Thanks to the JOBS Act, startups and small businesses can now publicly raise equity funding via online crowdfunding sites. In September 2013, Title II of the JOBS Act went into effect, enabling small businesses to generally solicit from accredited investors (investors with over $1 million net worth or making over $200,000 per year for the past three years). Title III of the Jobs Act, which should go into effect in 2014, will create rules for non-accredited investors to participate as well.
Here is a list of equity crowdfunding sites to fund your business. List your company now to access capital from accredited investors, or wait until Title III to raise money from one and all.
EquityNet is a platform designed to make the funding process more efficient for entrepreneurs and the investment decision process more effective for investors. Its software analyzes privately held businesses and estimates business valuation, risk, investment return, under-capitalization, and many other business scoring factors. It also compares and validates dozens of business projections and assumptions based on its peer benchmarking database. So far, EquityNet has helped businesses raise over $230 million.

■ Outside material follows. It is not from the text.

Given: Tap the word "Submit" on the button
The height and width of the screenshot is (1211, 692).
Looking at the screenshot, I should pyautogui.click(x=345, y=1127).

Wefunder is a platform to help everyone invest as little as $100 in their favorite startups. Started by three developers during their time at the prestigious Y Combinator startup accelerator, Wefunders’ goal is to democratize venture financing, giving people of all income levels a chance to invest. Their goal should become a reality once Title III goes into effect. Investors can also invest in Wefunder itself, which has set a $15 million market cap.
CircleUp is a crowdfunding platform connecting accredited investors with innovative consumer and retail companies. CircleUp only lists a small percentage of companies that apply, focusing on businesses with substantial revenue or other indicators of potential success. Entrepreneurs can screen interested investors and select the most relevant ones for their companies as well as structure the terms of their raises.

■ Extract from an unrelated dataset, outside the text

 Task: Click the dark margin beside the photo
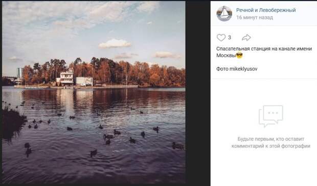click(198, 93)
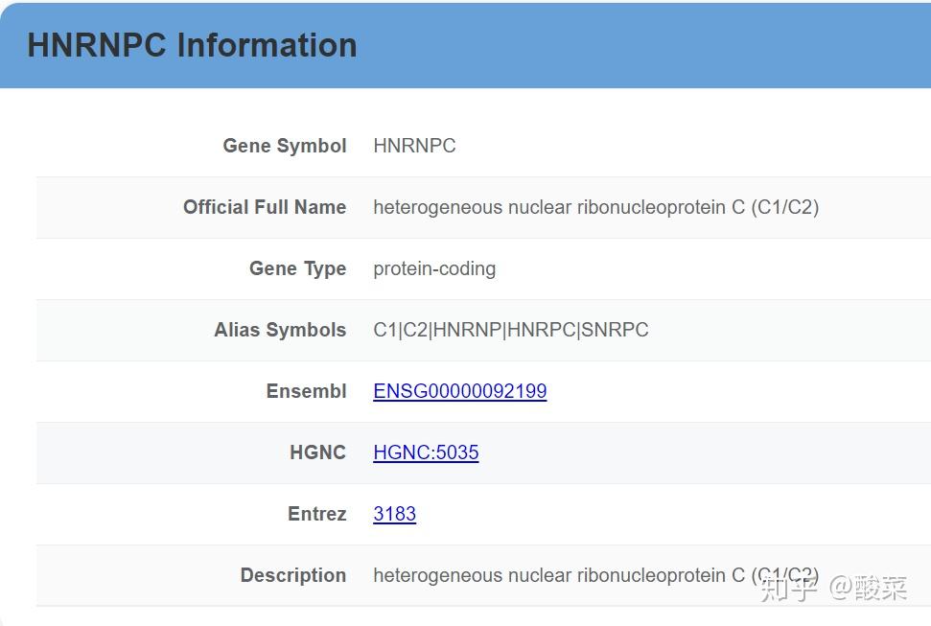Follow the HGNC:5035 hyperlink
Image resolution: width=931 pixels, height=626 pixels.
coord(426,452)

EarlyShares is a funding platform that connects entrepreneurs and business owners to investors through a user-friendly online system. EarlyShares offers four types of fundraising options: direct investments, early funds, rewards campaigns, and combination campaigns. EarlyShares typically sees businesses applying for funding amounts between $100,000 and $2 million.
Crowdcube is an equity-based crowdfunding platform for U.K. businesses. Its goal is to give British entrepreneurs the opportunity to take control of raising funding from their own network of friends, family, customers and strangers. It has successfully gained funding for over 100 business with nearly £22 million.

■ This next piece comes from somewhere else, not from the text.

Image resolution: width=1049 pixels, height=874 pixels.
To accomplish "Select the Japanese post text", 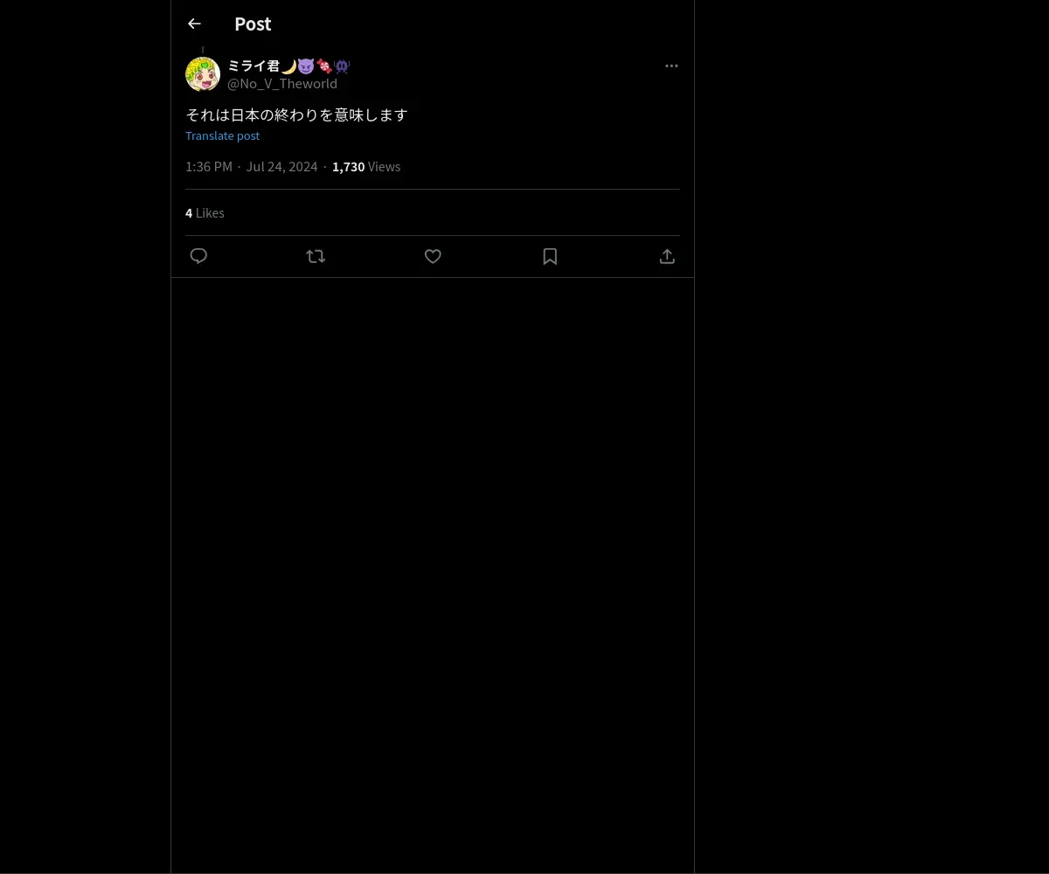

Fundable doesn’t take a percentage of raised capital. Instead, it charges a flat-fee of $179 per month. Fundable uses an “all or nothing” fundraise model which means startups must meet or surpass their goal in order to successfully collect funds. In its first year, Fundable generated over $80 million in funding commitments from investors, customers, and friends.
Crowdfunder hosts over eight thousand companies and over forty thousand accredited investors, financing nearly $60 million to date. Once a deal is set up, Crowdfunder charges a flat monthly fee, depending on the amount of distribution and exposure businesses want for a raise. Plans start at $99 per month.
RockThePost is an equity crowdfunding platform located in New York City. It has some notable advisors and directors, including Barbara Corcoran from ABC’s entrepreneurial reality show, Shark Tank. RockThePost will unveil financing plans at the end of April. Businesses will have the option to independently manage fundraising for a monthly fee or use RockThePost management for a success fee. RockThePost has helped businesses raise nearly $30 million.
AngelList is a platform for startups. Its purpose is to introduce entrepreneurs to accredited investors, simplifying the capital-raising process for early stage business. Startups can also post job openings and display that they’re hiring. Accredited investors can also invest as little as $1,000 in syndicate deals with notable co-investors.